Life’s been good to me. It hasn’t given me what I wanted, but it has been good to me. I think of this when I start believing that I should have things that I don’t.
How about you?
Most of us are pretty good at knowing what we don’t have and think we want in life. And we live in an age when thousands of self-improvement experts, life coaches, spiritual guides, motivational speakers, and a whole host of other people tell us that they know the way for us to have all that we want. We hear that we can do anything we want in life, if we just try long or hard enough. We are told that we are the only things that get in our own ways of having what we want.
Now I am for change and working toward goals. After all, it is the business that I am in. But there is a danger in being told that we can have anything that we want. It is a short distance from this idea to being dissatisfied with what we have. It seems to be part of being human to be dissatisfied with the way things are and to think that things ought to be different. But if we think that we can only be happy when we get what we want, we can easily overlook what we have.
If we think we can only be happy when we get what we want, we may plan how to get it and create expectations about how life should be. But this can cause problems. I don’t know about you, but my life has not turned out at all the way I expected. For example, I never expected to be a therapist and a life coach. As some of you know, I was an economist working on energy and environmental problems before I found my current calling. I fully expected to remain in my former career. I also had other expectations about family, the kind of home I would have, the kind of money I would make, and where I would live that have not come about. If my happiness depended on me getting what I thought I wanted, I would be in poor shape today.
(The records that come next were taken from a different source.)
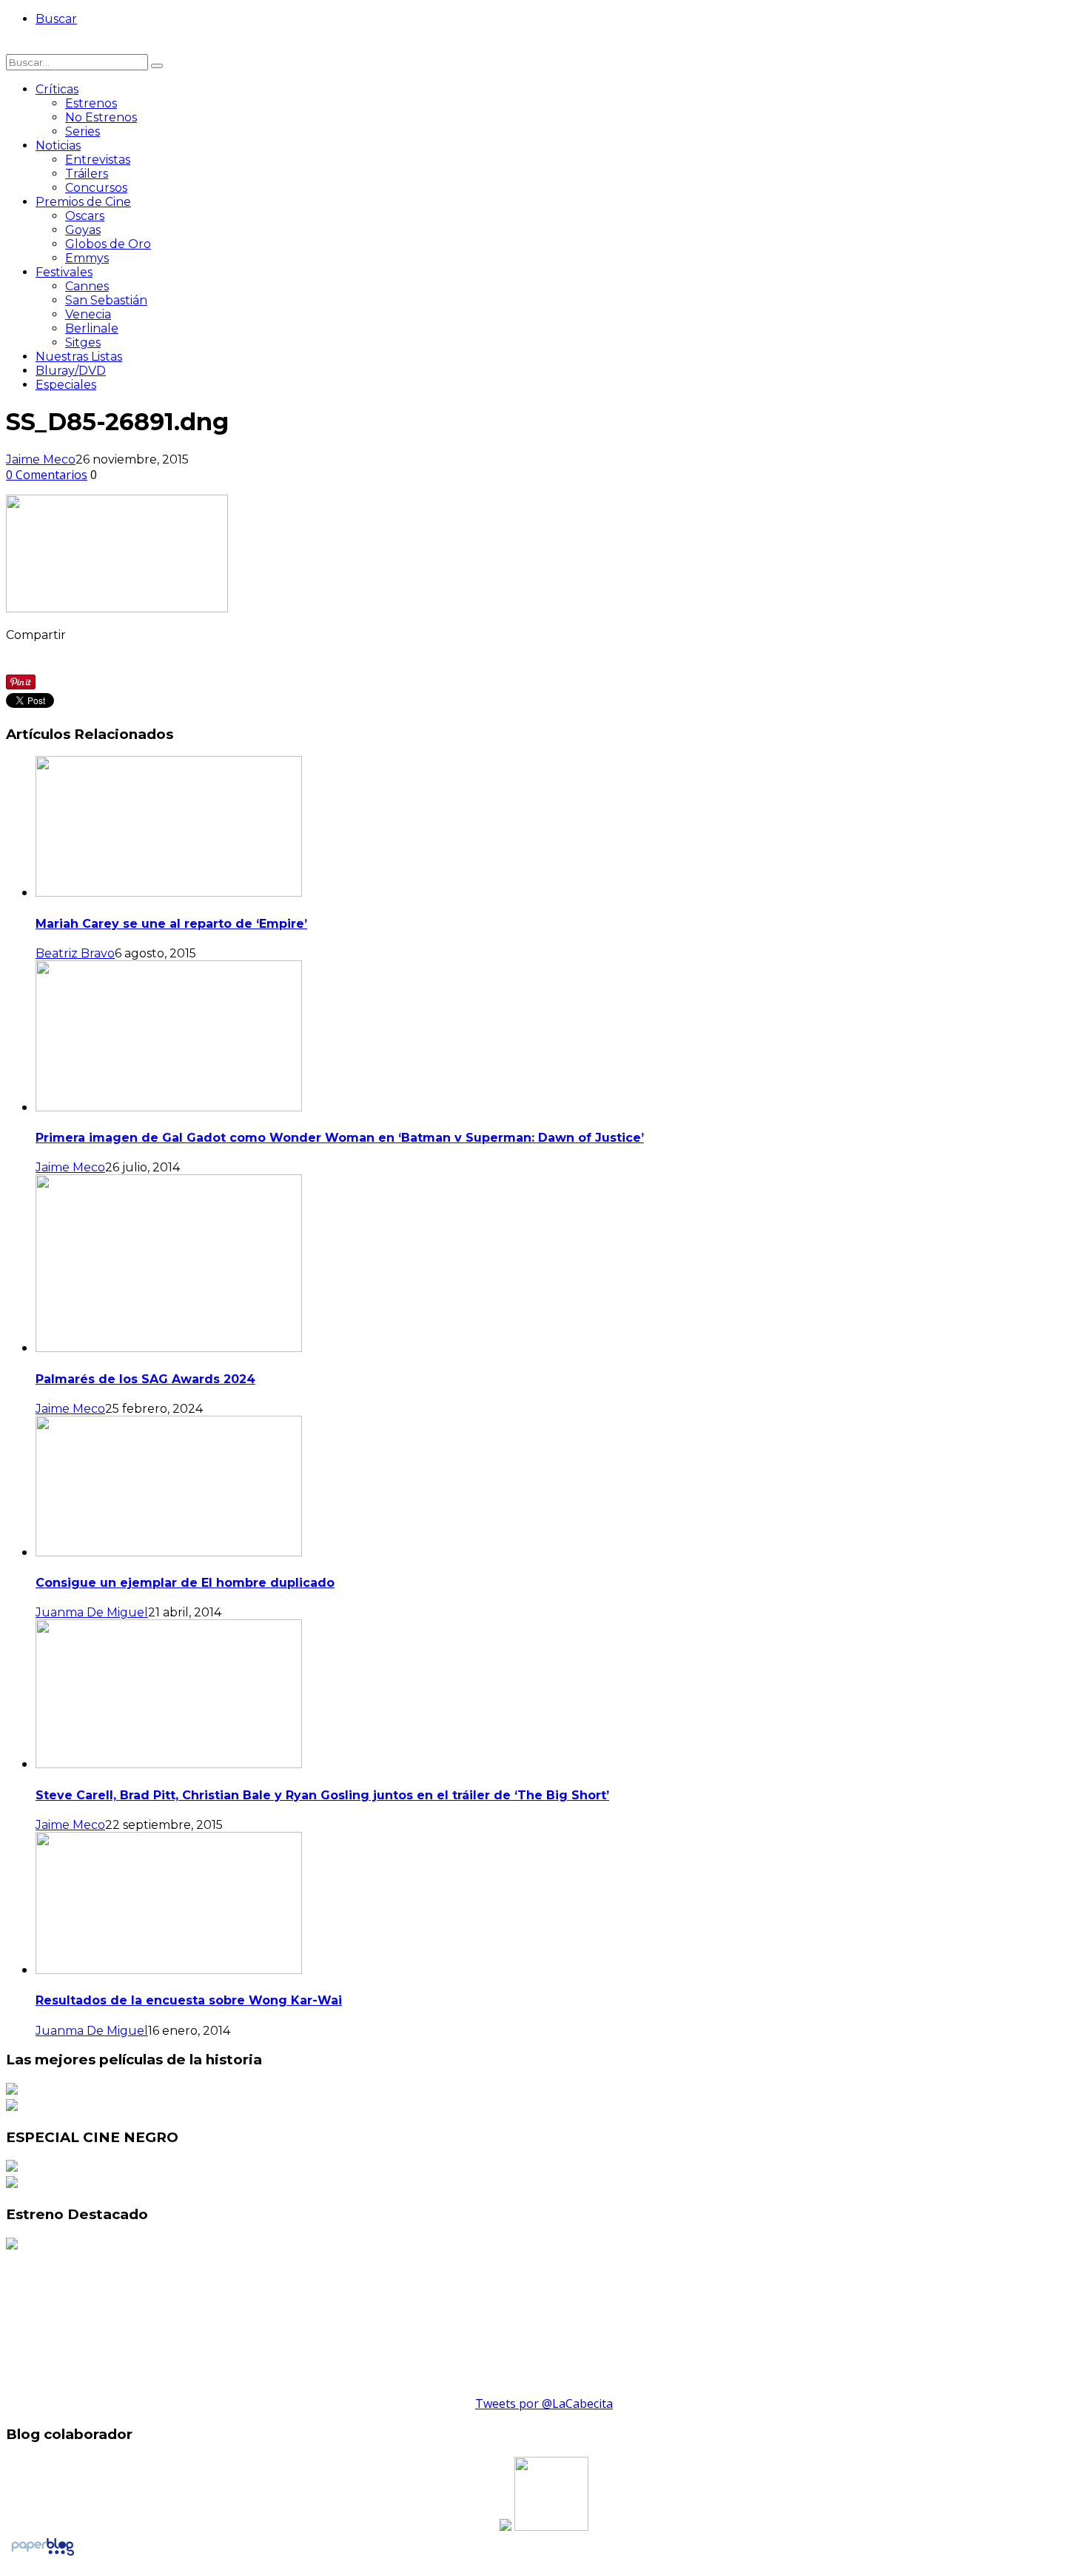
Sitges (83, 342)
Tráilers (86, 174)
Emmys (87, 258)
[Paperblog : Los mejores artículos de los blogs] (42, 2554)
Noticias (58, 145)
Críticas (57, 89)
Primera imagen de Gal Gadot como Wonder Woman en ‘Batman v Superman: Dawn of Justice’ (340, 1138)
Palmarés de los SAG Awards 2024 (145, 1379)
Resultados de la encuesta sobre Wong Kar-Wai (189, 2000)
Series (82, 131)
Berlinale (91, 328)
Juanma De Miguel (92, 1612)
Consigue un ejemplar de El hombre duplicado (185, 1583)
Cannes (87, 286)
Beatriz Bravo (75, 953)
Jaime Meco (40, 459)
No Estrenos (101, 117)
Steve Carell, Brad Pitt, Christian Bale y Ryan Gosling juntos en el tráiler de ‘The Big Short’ (322, 1795)
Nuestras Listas (79, 356)
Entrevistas (97, 160)
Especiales (66, 385)
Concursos (96, 188)
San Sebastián (106, 300)
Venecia (88, 314)
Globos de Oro (108, 244)
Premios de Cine (83, 202)
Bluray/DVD (71, 371)
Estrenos (91, 103)
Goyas (83, 230)
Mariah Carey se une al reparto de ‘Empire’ (171, 924)
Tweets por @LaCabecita (544, 2403)
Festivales (64, 272)
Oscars (84, 216)
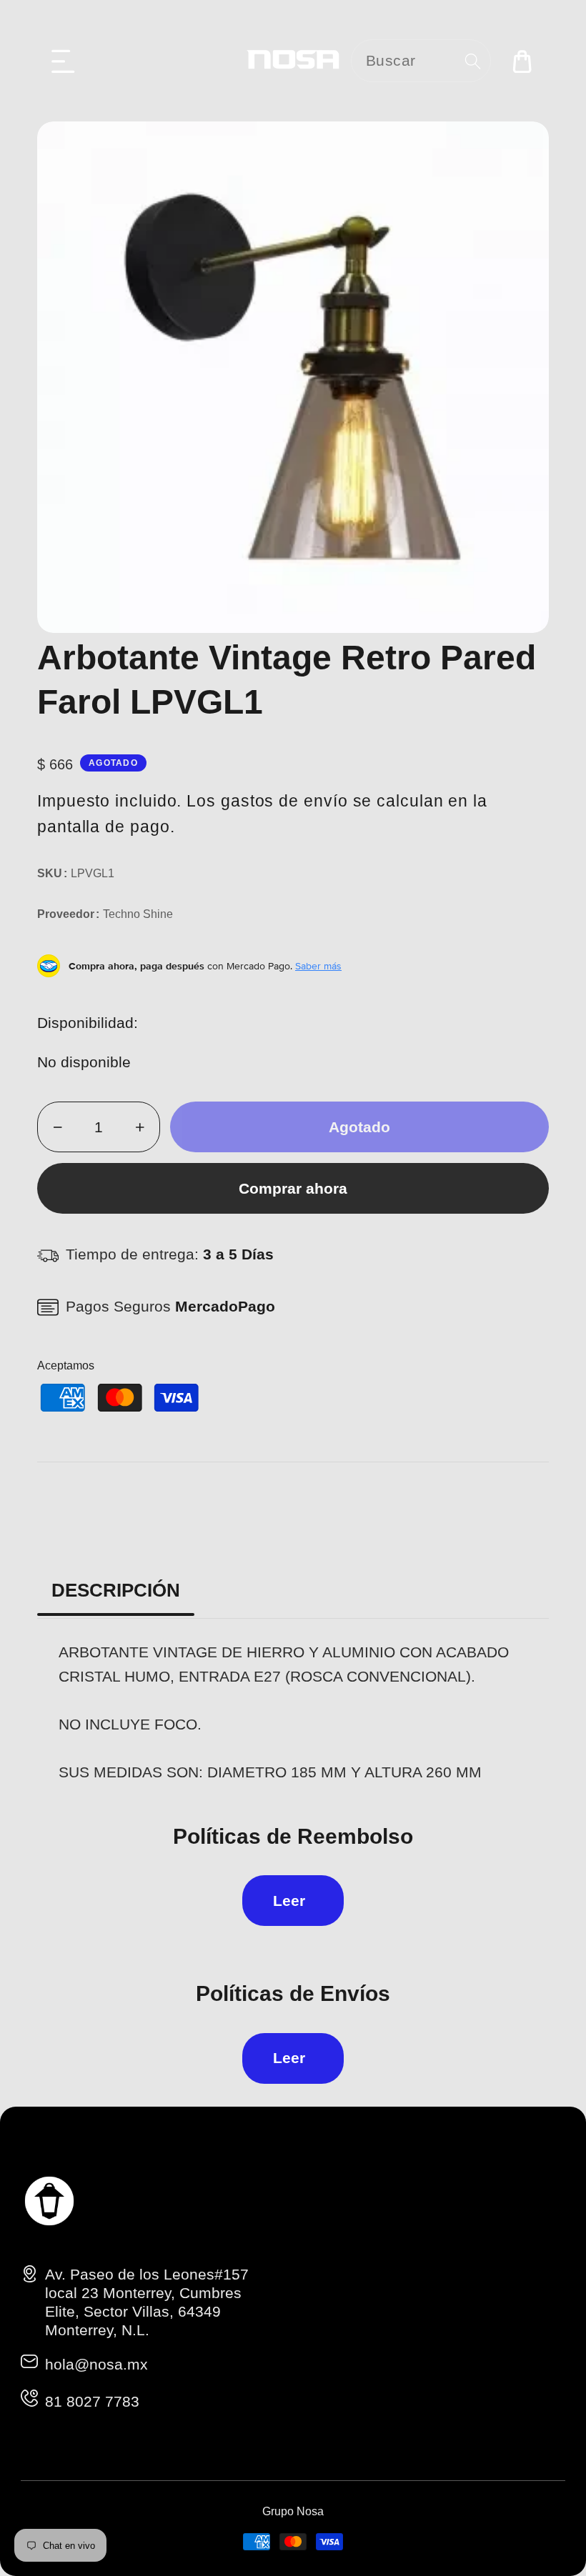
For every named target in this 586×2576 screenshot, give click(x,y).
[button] (63, 61)
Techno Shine (138, 914)
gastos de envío (284, 801)
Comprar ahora (293, 1188)
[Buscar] (473, 61)
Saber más (318, 966)
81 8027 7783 (92, 2401)
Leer (289, 1900)
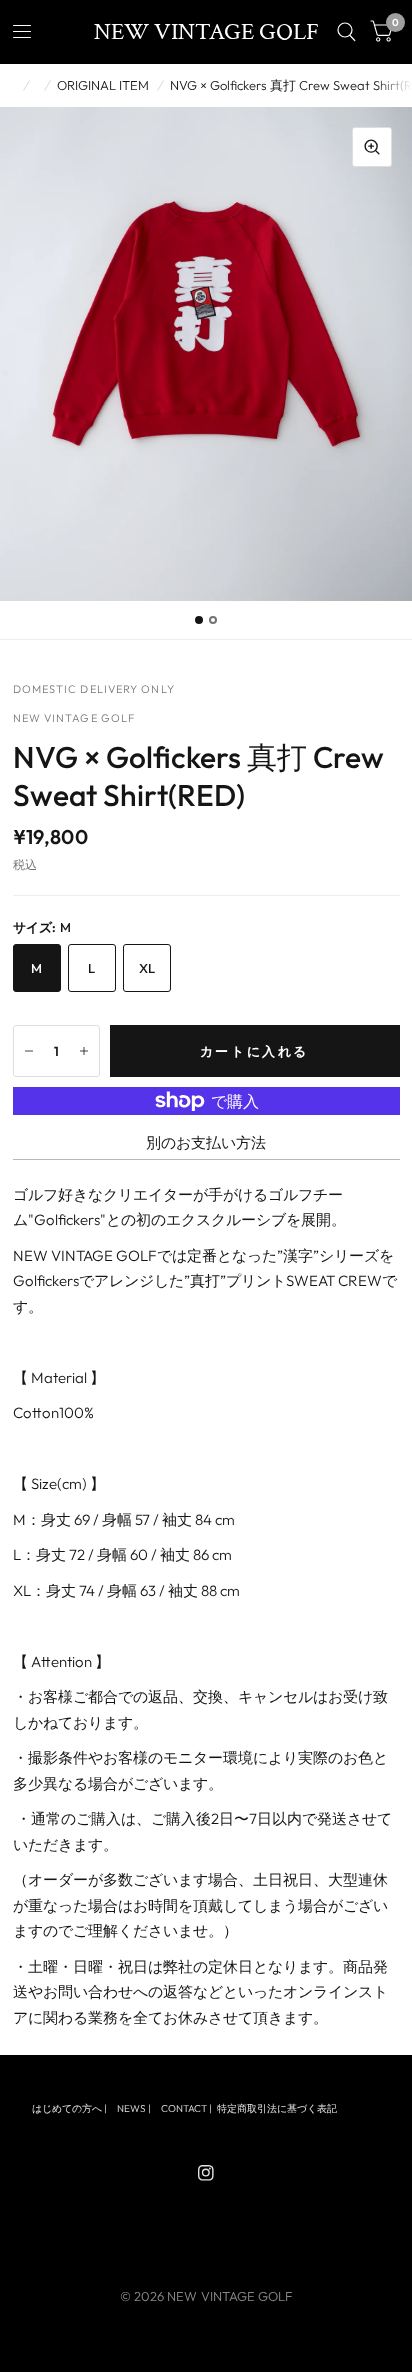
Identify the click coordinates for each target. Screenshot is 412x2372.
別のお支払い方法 (206, 1142)
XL (147, 968)
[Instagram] (206, 2173)
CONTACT (184, 2108)
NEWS (131, 2108)
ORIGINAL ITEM (103, 85)
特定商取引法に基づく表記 (277, 2108)
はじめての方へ (67, 2108)
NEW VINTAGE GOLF (206, 32)
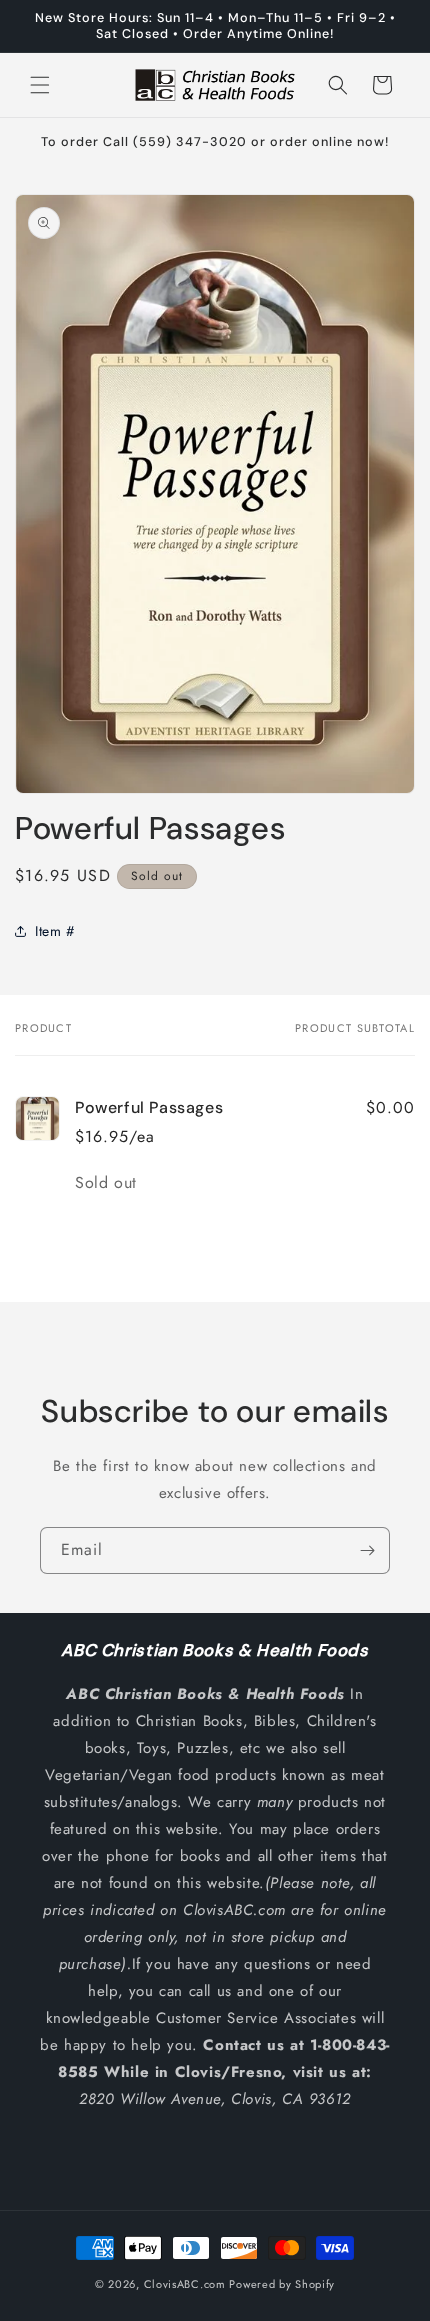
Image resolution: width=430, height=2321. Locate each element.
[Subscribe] (367, 1550)
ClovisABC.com (185, 2284)
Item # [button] (55, 931)
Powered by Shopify (282, 2284)
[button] (40, 85)
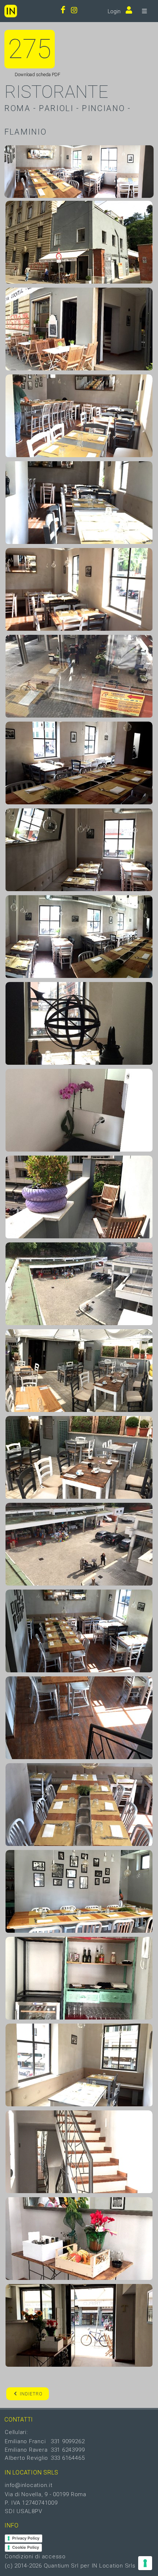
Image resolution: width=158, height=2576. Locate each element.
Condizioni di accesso (35, 2556)
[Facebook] (63, 11)
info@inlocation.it (29, 2485)
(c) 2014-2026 (24, 2565)
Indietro (31, 2394)
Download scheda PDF (37, 74)
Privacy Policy (25, 2538)
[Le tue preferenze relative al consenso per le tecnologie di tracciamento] (145, 2563)
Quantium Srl (61, 2565)
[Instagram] (74, 11)
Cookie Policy (25, 2547)
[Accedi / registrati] (127, 11)
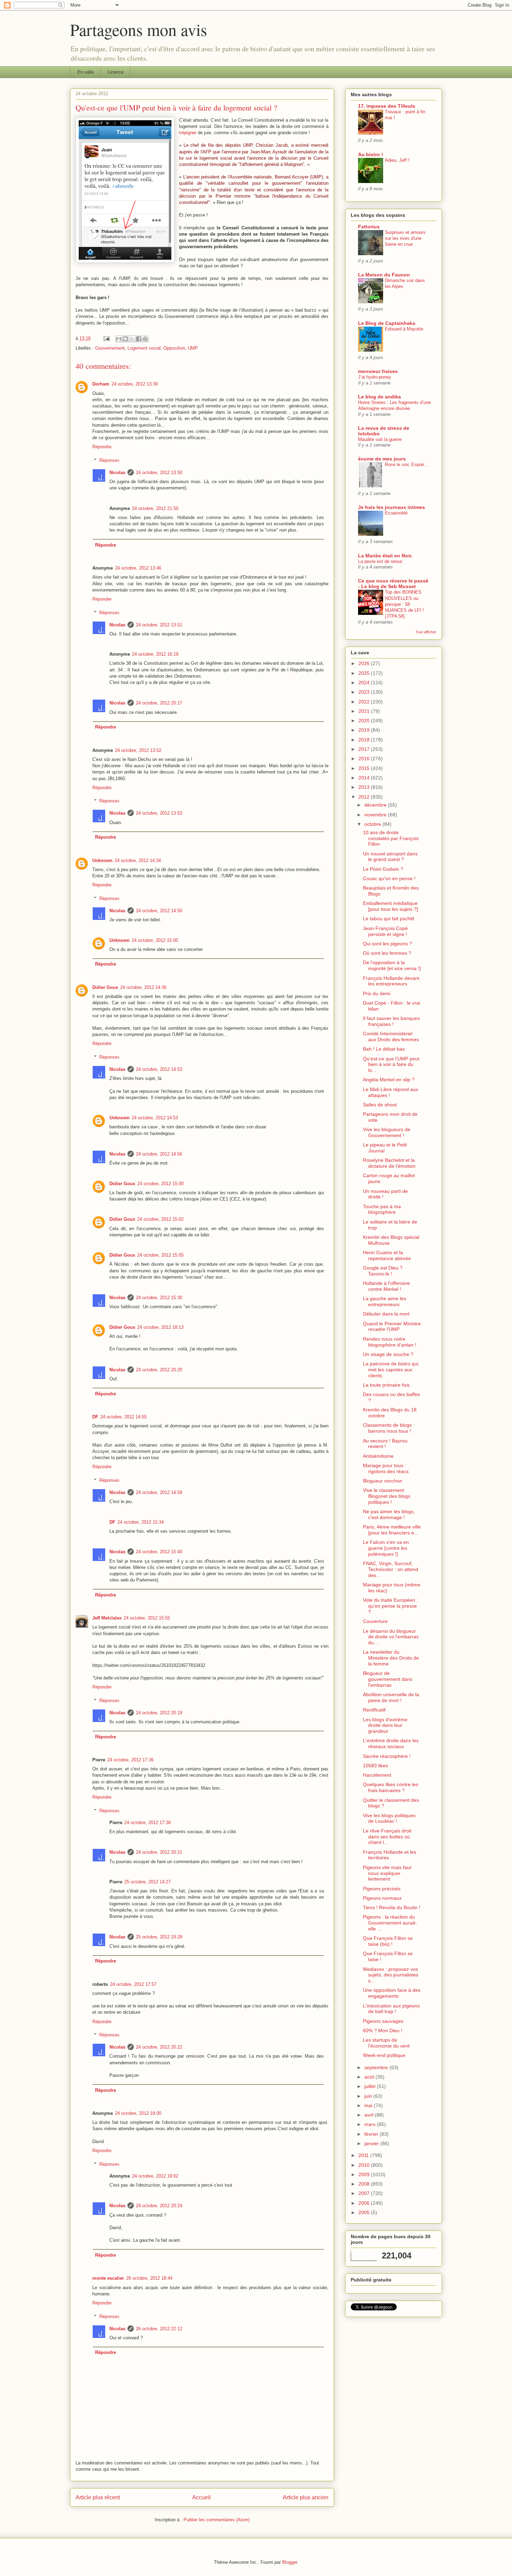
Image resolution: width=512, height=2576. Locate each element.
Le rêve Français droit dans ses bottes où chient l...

But here is the kicker. What have I had? Life has been really good to me. I have had a graduate education (actually two!); lived, worked, and traveled in Europe, Africa, and Asia; written a book; had relationships with wonderful people and pets in my life; and had many opportunities to learn and grow through various programs and learning experiences. Life has given me a lot, and thinking about what I have instead of what I don’t raises me above the grousing and discontent about how I think things ought to be.
Life hasn’t given me what I wanted, but it has given me a lot—and therein it has given me what I really wanted. What do I mean by that? What I really wanted was happiness, contentment, and companionship with others. When I look at what life has given me, instead of what it hasn’t, I automatically see things through the eyes of happiness and contentment. Inherent in considering what life has given me as being enough is the happiness and contentment I sought.
So how about you? What has life given you? Life has given you a lot of goodness, if you just look with the eyes to see it. And what a great platform from which to pursue the goals you have for yourself.